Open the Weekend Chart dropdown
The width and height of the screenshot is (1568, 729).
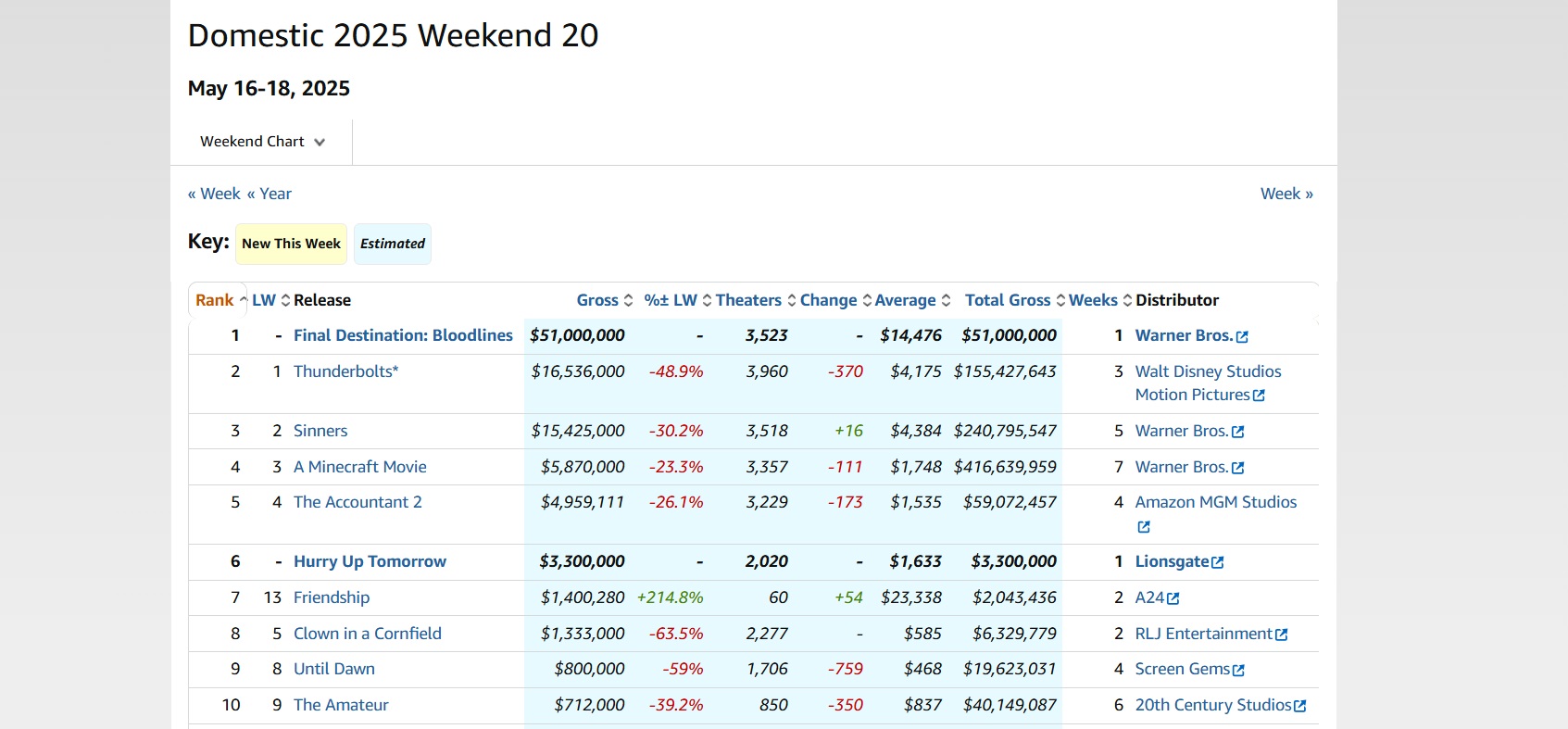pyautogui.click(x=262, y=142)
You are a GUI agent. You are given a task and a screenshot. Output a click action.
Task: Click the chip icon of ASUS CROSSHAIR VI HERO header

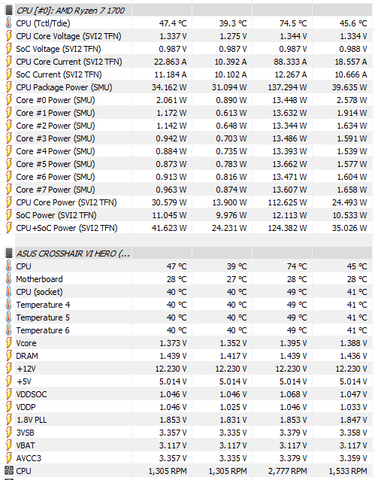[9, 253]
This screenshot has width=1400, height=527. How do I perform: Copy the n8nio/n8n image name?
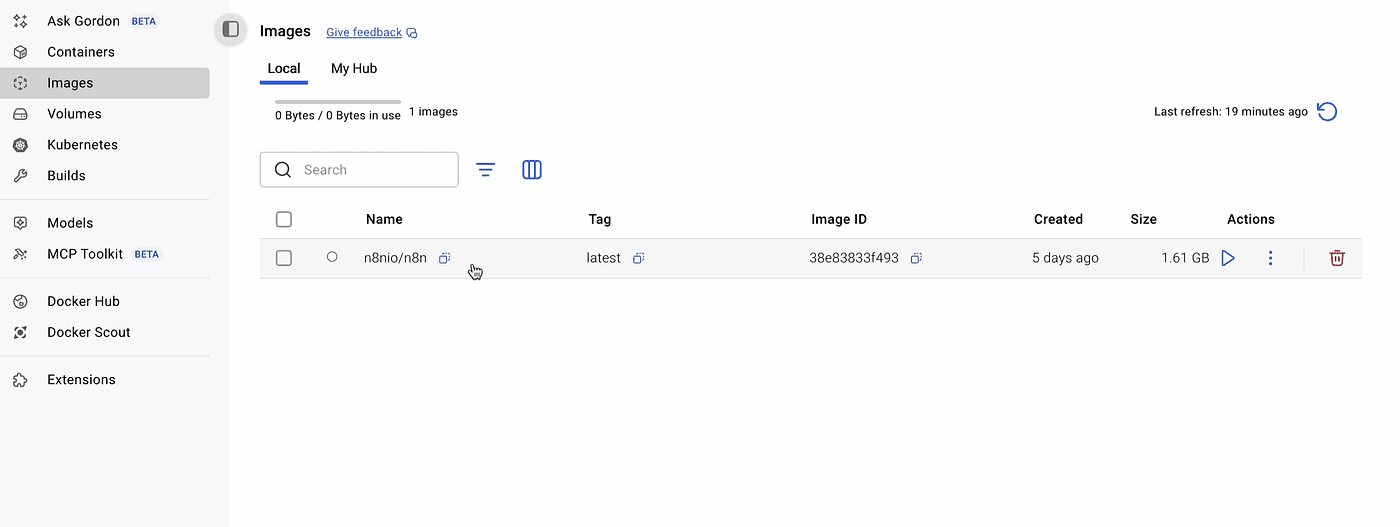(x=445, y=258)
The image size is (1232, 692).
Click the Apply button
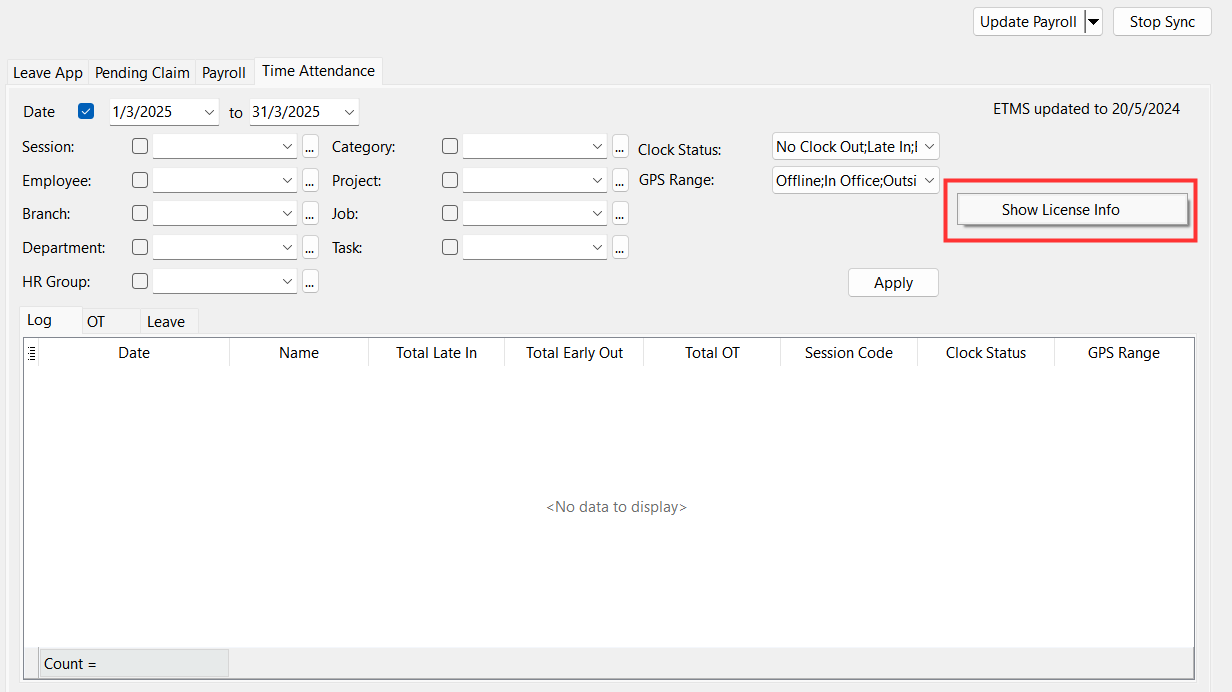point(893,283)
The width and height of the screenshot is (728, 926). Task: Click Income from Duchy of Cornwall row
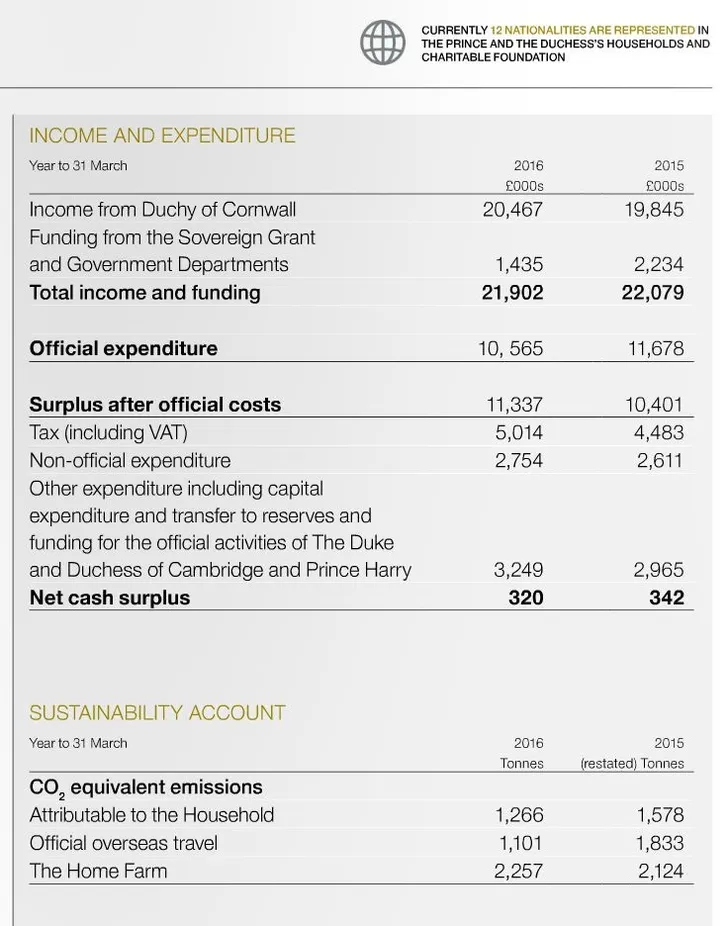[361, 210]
○ ○ ○ ○ ○
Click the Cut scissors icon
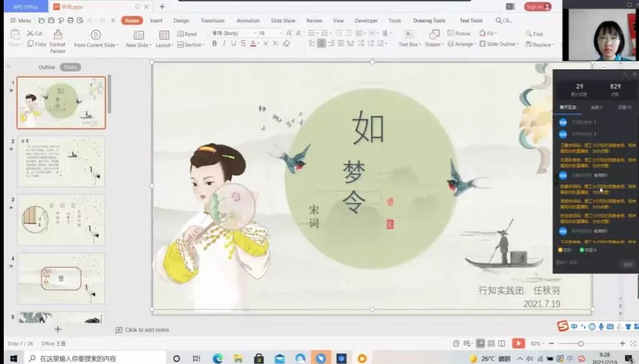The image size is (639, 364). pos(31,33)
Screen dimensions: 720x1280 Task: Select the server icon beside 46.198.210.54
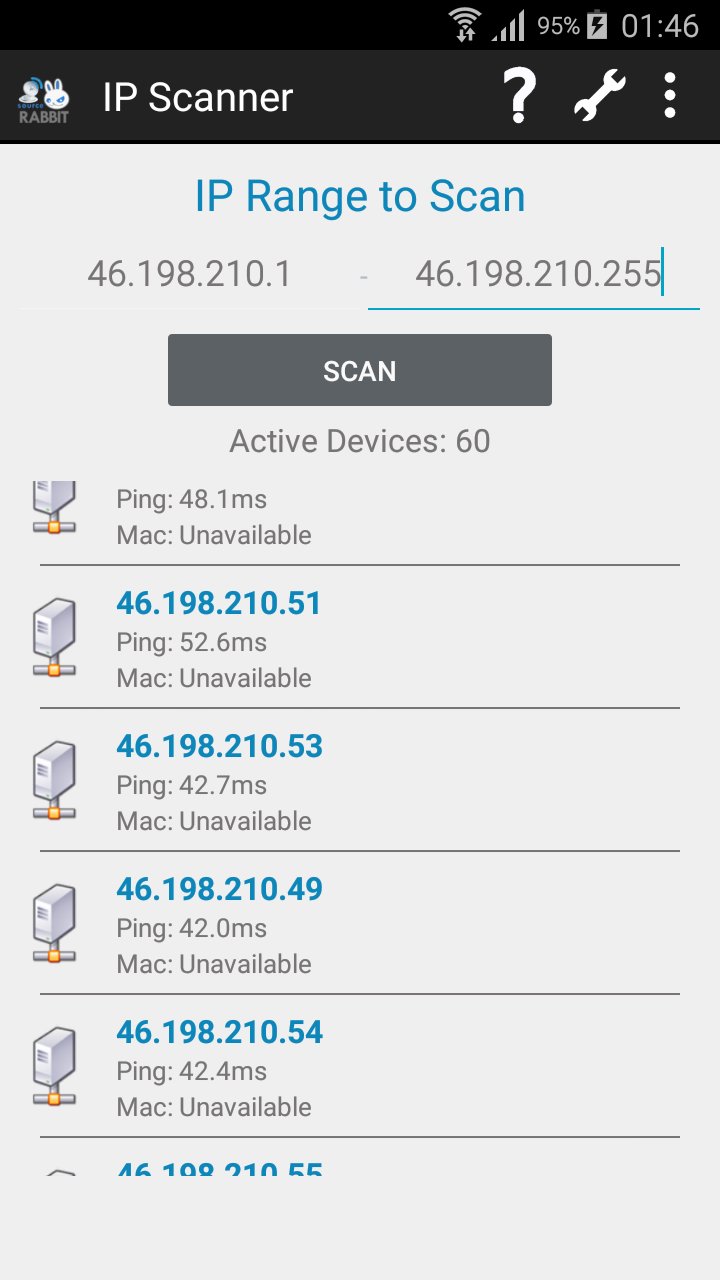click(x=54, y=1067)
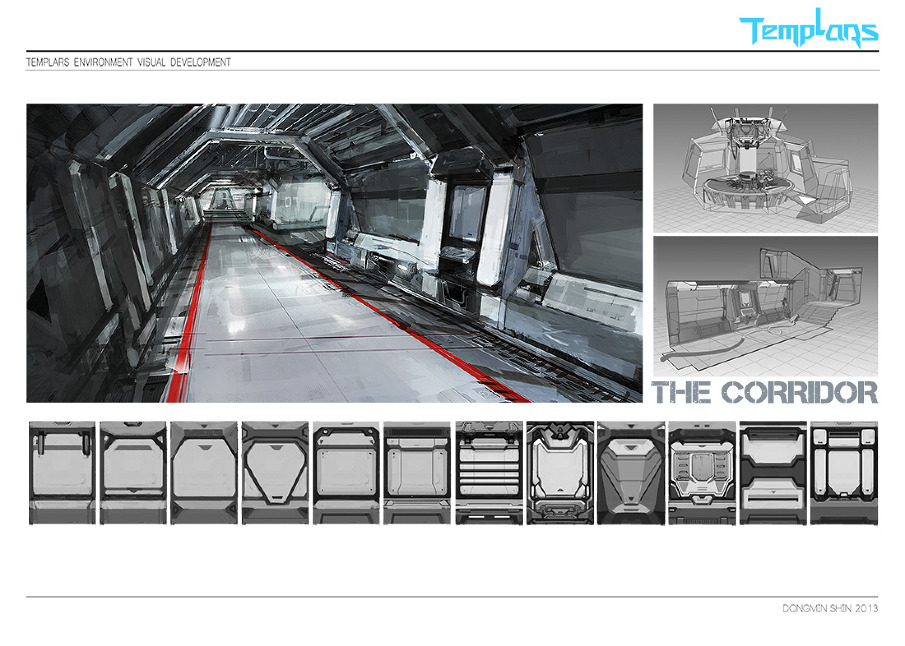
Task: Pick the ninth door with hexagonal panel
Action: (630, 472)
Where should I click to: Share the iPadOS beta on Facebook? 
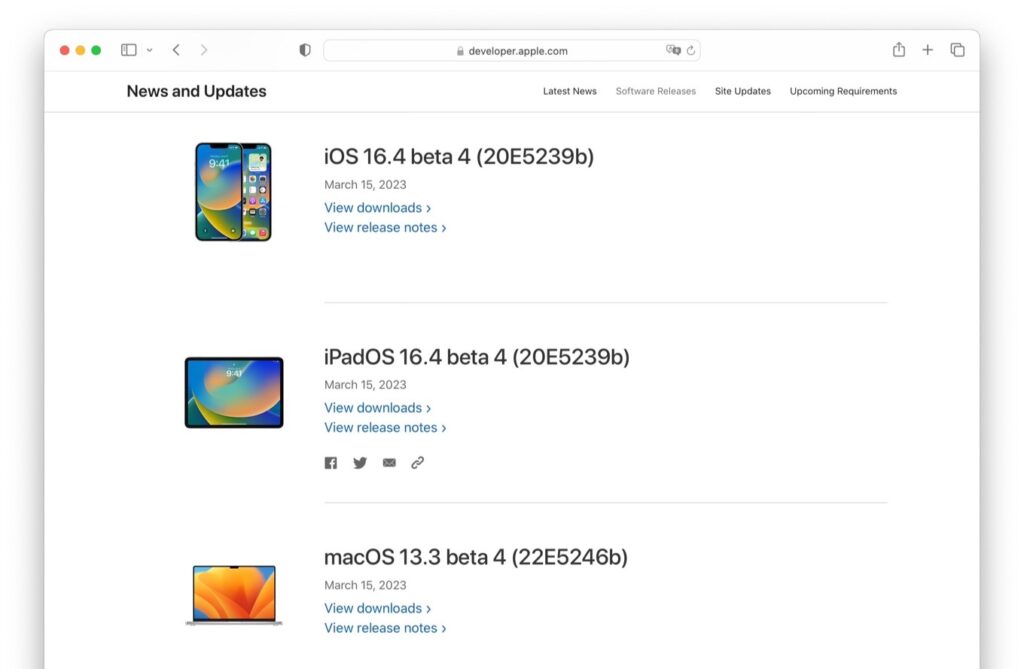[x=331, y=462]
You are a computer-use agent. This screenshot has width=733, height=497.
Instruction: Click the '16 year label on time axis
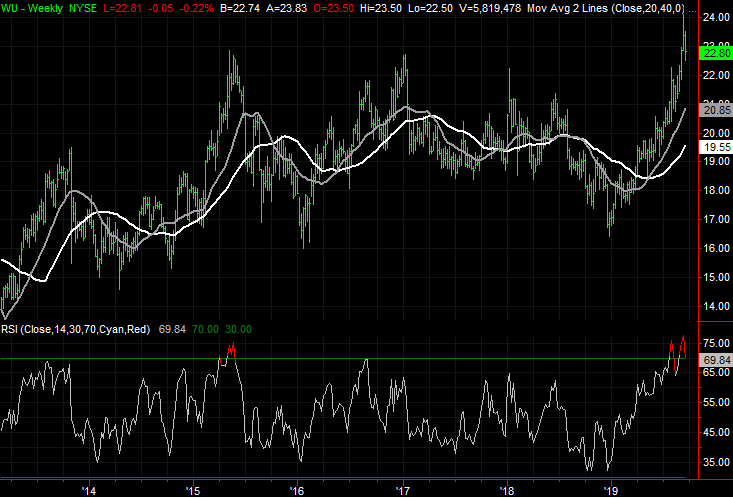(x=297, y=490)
○ ○ ○ ○ ○
▸ Exercise instructions:
From the material above, copy every line that has the word "agent" in it.

▸ Solution to the exercise:
You are a GUI agent. You are given a task and a screenshot. Output a click action.
You are a computer-use agent. This screenshot has width=733, height=497.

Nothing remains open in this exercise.